Through all the processes of learning who and why I was who I was, it never once occurred to me to blame society for my situation … not once. If it came to blame I realized that there was only one entity to blame for my situation. That was God.

Why did He fashion me in a way that confused me and made me a subject for derision and jokes on late night television?

That is an answer I will probably never get in this lifetime. It will be the first question I ask when I at last stand before Him to have my life judged once and for all.

It was up to me to deal with the fact that society had trouble accepting me. The first thing I had to come to grips with, was my own attitude about the way God created me. As I shared in “Dear Mom and Dad”, that solution was to verbally and aloud, say that I would accept His creation as a gift and not a curse. It was undoubtedly the most freeing moment of my life, in more ways than one.

When I eventually became involved in the gender community, the very first thing I realized was that a substantial portion of the gender variant people are an unhappy lot. They seldom smile. They walk around with a chip on their shoulder just begging someone to try to knock it off. Why would anyone want to live their life that way?

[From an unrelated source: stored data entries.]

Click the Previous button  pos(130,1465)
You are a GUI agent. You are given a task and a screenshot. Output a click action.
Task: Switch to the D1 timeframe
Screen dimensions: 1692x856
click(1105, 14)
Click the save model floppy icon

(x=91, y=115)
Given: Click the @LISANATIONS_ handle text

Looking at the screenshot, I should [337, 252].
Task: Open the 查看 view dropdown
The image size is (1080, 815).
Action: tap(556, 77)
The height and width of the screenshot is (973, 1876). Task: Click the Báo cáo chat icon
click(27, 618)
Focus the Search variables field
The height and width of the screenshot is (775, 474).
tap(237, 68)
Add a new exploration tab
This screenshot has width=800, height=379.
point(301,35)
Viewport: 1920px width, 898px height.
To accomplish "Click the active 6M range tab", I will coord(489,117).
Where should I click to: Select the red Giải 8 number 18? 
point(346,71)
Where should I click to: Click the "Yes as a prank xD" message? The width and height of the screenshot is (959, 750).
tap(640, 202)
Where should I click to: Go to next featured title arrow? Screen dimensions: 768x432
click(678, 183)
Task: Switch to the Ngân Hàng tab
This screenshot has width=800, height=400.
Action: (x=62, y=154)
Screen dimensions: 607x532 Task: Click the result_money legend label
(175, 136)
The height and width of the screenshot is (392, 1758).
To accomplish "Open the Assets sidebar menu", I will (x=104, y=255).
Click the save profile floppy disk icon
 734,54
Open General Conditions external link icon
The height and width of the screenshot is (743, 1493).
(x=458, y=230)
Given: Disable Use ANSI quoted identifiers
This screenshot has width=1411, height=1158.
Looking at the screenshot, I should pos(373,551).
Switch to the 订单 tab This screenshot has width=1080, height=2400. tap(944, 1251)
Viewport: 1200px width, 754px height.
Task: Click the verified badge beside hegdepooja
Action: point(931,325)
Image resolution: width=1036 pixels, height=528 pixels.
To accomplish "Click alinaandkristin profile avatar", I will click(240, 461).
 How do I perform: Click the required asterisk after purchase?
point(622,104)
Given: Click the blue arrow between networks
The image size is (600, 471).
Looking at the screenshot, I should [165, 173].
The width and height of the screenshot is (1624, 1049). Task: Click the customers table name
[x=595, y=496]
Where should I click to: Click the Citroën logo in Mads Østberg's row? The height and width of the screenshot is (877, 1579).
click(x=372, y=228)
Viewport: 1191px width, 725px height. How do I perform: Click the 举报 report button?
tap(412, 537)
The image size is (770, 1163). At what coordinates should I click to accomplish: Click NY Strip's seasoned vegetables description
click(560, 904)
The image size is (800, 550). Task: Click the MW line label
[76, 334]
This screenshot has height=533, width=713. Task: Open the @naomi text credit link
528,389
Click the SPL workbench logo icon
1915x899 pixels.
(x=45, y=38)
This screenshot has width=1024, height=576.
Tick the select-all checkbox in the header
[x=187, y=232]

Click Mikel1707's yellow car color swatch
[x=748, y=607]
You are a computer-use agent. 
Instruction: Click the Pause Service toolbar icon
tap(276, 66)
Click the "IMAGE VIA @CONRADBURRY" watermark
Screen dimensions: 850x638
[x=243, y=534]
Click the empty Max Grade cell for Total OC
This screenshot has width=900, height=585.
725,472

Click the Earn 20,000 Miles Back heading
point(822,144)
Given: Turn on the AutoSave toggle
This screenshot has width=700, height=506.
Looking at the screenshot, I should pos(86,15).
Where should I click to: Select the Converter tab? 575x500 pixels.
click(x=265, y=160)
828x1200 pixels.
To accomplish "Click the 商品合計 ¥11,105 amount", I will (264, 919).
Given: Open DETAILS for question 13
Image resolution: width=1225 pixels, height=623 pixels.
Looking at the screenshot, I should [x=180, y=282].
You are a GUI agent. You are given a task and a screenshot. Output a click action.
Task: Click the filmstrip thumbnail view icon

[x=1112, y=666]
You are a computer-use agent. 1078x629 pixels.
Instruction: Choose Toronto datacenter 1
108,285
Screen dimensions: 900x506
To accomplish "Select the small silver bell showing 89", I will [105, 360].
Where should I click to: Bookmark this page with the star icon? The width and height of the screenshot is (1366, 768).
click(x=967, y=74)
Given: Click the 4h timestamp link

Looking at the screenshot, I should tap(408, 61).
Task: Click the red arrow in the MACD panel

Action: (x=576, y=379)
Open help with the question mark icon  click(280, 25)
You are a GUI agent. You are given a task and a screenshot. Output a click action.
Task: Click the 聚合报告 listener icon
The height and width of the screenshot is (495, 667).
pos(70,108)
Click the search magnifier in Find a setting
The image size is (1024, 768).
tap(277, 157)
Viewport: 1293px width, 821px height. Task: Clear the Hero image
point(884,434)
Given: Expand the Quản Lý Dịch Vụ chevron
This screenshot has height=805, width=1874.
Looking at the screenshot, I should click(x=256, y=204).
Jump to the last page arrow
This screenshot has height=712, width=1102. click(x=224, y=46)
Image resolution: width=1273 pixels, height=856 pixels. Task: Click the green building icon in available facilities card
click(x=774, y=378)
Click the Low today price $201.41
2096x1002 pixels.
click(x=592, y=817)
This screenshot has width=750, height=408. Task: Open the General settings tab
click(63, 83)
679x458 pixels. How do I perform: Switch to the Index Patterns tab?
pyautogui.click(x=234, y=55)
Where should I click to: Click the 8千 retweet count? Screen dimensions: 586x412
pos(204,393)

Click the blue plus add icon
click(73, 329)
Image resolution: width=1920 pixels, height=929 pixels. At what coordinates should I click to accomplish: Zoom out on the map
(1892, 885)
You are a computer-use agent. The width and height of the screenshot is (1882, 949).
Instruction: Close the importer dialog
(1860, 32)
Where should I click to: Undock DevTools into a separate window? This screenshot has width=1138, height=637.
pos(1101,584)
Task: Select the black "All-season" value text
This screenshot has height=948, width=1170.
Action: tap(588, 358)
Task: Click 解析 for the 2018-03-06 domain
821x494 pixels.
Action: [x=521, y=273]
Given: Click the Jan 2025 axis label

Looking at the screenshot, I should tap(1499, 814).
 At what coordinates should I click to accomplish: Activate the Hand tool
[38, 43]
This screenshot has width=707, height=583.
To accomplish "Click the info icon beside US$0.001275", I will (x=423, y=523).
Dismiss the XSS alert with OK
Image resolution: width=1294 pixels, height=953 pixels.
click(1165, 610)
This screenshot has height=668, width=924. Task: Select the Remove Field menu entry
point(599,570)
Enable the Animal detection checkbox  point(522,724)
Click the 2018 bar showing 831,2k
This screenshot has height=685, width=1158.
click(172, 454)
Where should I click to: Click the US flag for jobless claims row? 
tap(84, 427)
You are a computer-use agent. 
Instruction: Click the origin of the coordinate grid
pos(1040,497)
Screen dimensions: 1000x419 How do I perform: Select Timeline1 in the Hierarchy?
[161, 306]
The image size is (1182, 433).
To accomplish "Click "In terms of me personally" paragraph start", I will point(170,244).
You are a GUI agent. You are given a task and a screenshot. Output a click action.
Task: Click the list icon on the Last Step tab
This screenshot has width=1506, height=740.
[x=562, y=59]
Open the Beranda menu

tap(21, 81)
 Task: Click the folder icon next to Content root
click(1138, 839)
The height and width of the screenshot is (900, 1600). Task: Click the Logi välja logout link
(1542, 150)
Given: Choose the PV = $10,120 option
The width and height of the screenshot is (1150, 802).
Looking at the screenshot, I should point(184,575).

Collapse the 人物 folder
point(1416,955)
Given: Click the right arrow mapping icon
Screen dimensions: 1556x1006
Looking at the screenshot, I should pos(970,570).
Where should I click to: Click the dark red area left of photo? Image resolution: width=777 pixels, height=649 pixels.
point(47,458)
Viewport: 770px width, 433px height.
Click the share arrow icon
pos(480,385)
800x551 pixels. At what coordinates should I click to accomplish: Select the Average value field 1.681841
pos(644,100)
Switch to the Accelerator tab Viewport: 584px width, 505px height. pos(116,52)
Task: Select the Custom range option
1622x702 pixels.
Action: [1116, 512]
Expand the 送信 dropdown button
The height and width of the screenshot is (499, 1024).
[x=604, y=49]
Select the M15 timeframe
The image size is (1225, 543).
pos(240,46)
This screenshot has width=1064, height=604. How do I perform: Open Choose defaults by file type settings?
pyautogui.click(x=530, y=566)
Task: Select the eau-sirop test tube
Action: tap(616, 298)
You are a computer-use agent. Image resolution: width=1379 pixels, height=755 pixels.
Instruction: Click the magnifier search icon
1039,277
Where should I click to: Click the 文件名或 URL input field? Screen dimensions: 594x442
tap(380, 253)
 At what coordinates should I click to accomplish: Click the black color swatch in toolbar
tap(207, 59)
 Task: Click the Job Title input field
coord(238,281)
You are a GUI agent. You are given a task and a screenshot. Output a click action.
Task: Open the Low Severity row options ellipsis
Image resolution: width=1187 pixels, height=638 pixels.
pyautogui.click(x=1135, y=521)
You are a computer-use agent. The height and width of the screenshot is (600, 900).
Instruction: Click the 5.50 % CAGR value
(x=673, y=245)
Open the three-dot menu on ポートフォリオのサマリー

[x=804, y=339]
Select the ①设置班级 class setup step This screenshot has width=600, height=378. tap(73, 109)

I know it’s a simple answer but it is answer that I have found no way to refute. They appear to enjoy being victims of their circumstance. And as such they are required to don a certain persona. That persona is crowned by a furtive frown. It’s as if they walk around looking for rejection and take solace in finding exactly what they are looking for. The problem is that it’s not because of their gender appearance; they exude a fear of what people think about them.

When I finally accepted the way I was, the way God made me, I was free to be happy and when I was happy I smiled. Have you ever noticed that people who smile are practically never ridiculed or scorned? People who are smile and laugh draw people to them … regardless of their gender identity and they seldom suffer discrimination.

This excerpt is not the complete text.